▸ What to do
Carry on the legal brief about accomplice liability under Alaska law, writing on from its final line.

Mr. Peterman had a breath-analyzing device installed in his car because of past drunk driving incidents. (R. at 16). This device is designed to keep a drunken driver from starting a car. The system requires a driver to breathe into a device and register a clean breath before the ignition unlocks. The driver is also subject to rolling retests during the trip to make sure the driver is alcohol free. If alcohol is registered, the vehicle’s horn honks nonstop until the vehicle is stopped. (R. at 16). Testimony from Maggie O’Connell indicates that Mr. Peterman had his daughter Sarah blow into the tube for him before the car drove off. (R. at 2). Mrs. Benis testified that she did not see the car drive away. (R. at 11). That was the last time she saw her children alive. At about 2:00 p.m. on that Sunday, Peterman drove his car into oncoming traffic, killing himself and both of Mrs. Benis’s daughters. (R. at 16).

Analysis

I. ALASKA LAW REGARDING ACCOMPLICE LIABILITY IS CLEAR AND ONLY ALLOWS FOR ONE INTERPRETATION: ONE MUST SPECIFICALLY INTEND TO PROMOTE OR FACILITATE THE COMMISSION OF THE OFFENSE.

When this court is reviewing a matter of law it adopts a rule that is most persuasive in light of precedent, reason, and policy. See American Computer Institute v. State, Nos. S-8664, S-8694, 5235, 2000 WL 146847 (Alaska 2000). This court’s interpretation of accomplice liability has been able to stand the test of time because its decisions have been based on common law, case precedent and statutory interpretation. The early definition of accomplice liability required one to have knowledge and specific intent to aid, abet or participate in a criminal act. This court was able to establish a mens rea requirement for an accomplice because the criminal law was codified frm common law. For 17 years this court held that one has to have knowledge and specific intent in order to be an accomplice to a crime.

After the legislature revised the criminal code in Alaska the strong presumption from statutory interpretation, legislative history and case law is that they wanted to codify prior case law and common law. Also, the legislature had no intention of adopting the Model Penal Code’s approach to accomplice liability. It is the legislature’s power not the judiciary’s to change law.

The society in Alaska would be the one most devastated if the Appeals Court’s decision is upheld. Every man and woman would have to walk a so-called straight line. In the long-run everyday behavior would be criminalized.

A. This court has consistently held that one has to have the knowledge and the specific intent to be convicted as an accomplice to a crime.

▸ Information shown
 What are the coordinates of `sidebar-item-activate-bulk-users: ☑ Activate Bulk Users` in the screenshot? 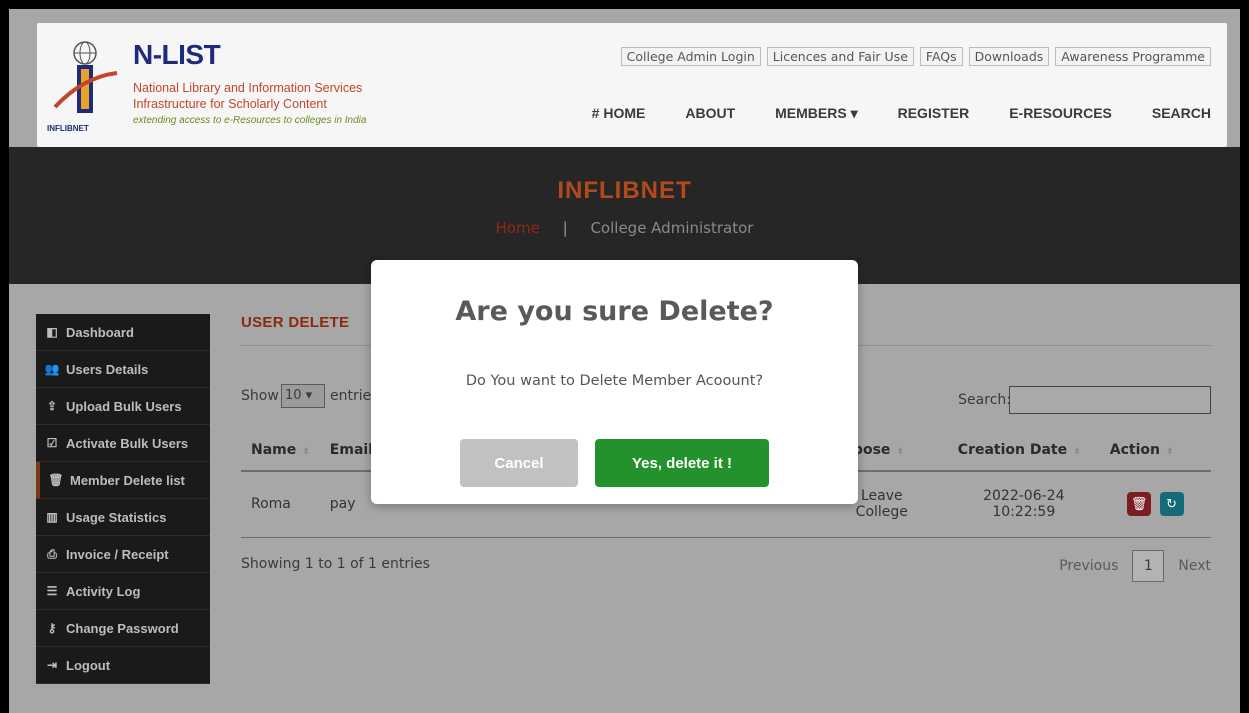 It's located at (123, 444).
...
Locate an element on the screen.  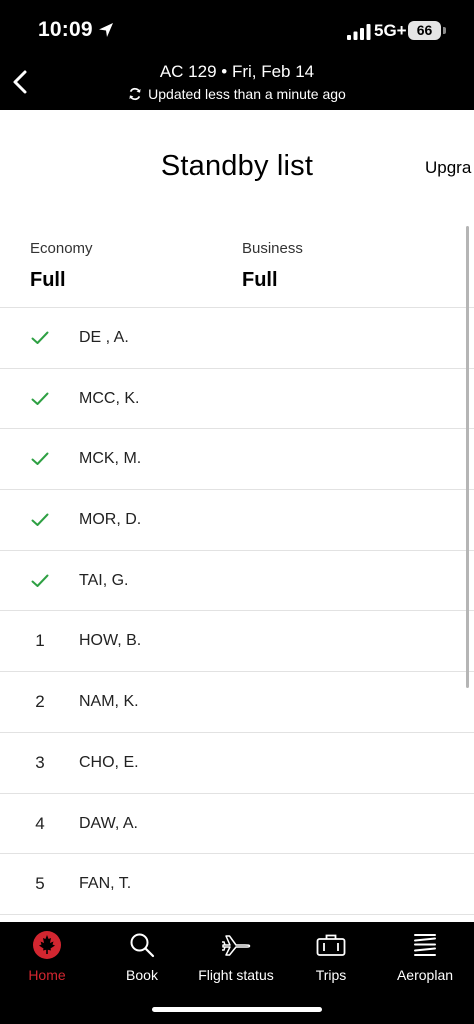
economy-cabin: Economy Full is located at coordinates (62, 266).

▸ Response to this exercise
This court’s interpretation of accomplice liability has been able to stand the test of time because its decisions have been based on common law, case precedent and statutory interpretation. In Mahle v. State, 371 P.2d 21 (Alaska 1962), this court had its first chance to define who was an accomplice, its general definition was that an accomplice is “…one who in some manner, knowingly and with criminal intent aids, abets, assists or participates in a criminal act.” Id. at 25. See Daniels v. State, 383 P.2d 323, 324 (Alaska 1963), Taylor v. State, 391 P.2d 950 (Alaska 1964), Fajerak v. State, 439 P.2d 783, 788 (Alaska 1968), Flores v. State, 443 P.2d 73, 78 (Alaska 1968), Beavers v. State, 492 P.2d 88, 97 (Alaska 1971). This court in Daniels explained, “Neither the knowledge that a crime is being committed nor the concealment of that knowledge makes a person an accomplice, unless he aided or participated in the offense or conspired to commit it.” Id. at 383 P.2d 323, 325 accord Mahle, 371 P.2d 21, 25, Fajerak, 439 P.2d 783, 788. Furthermore, in Mahle this court stated, an accomplice has to voluntarily participate in the completion of the crime. Id. at 371 P.2d 21, 25. As exemplified in Daniels, three men had used a woman’s car to commit a burglary; the woman never consented to this use or even had knowledge thereof. Id at 383 P.2d 323, 325. The three men after committing the crime went to her house and dumped the money on the bed, she assisted them in counting the money and kept some for herself. Id. at 325. This court stated even if she knew that the three men were going to commit the crime she did not participate in the crime. Id. at 325. The woman had to do more than just know that a crime was being committed, there had to be a voluntary participation on her part otherwise she could not be held liable as an accomplice.

The problem with the preceding cases is that at the time they were decided the statute that pertained to accomplice liability was silent as to a mens rea requirement. A.S. 12.15.010 (repealed by Ch. 166, s 21, SLA 1978, effective January 1, 1980). “All persons concerned in the commission of the crime, whether they directly commit the act constituting the crime or, though not present, aid and abet in its commission, shall be prosecuted, tried and punished as principals.” Id. This court failed to explain why they were able to read a mens rea requirement into A.S. ?12.15.010, when the statute did not specifically state one.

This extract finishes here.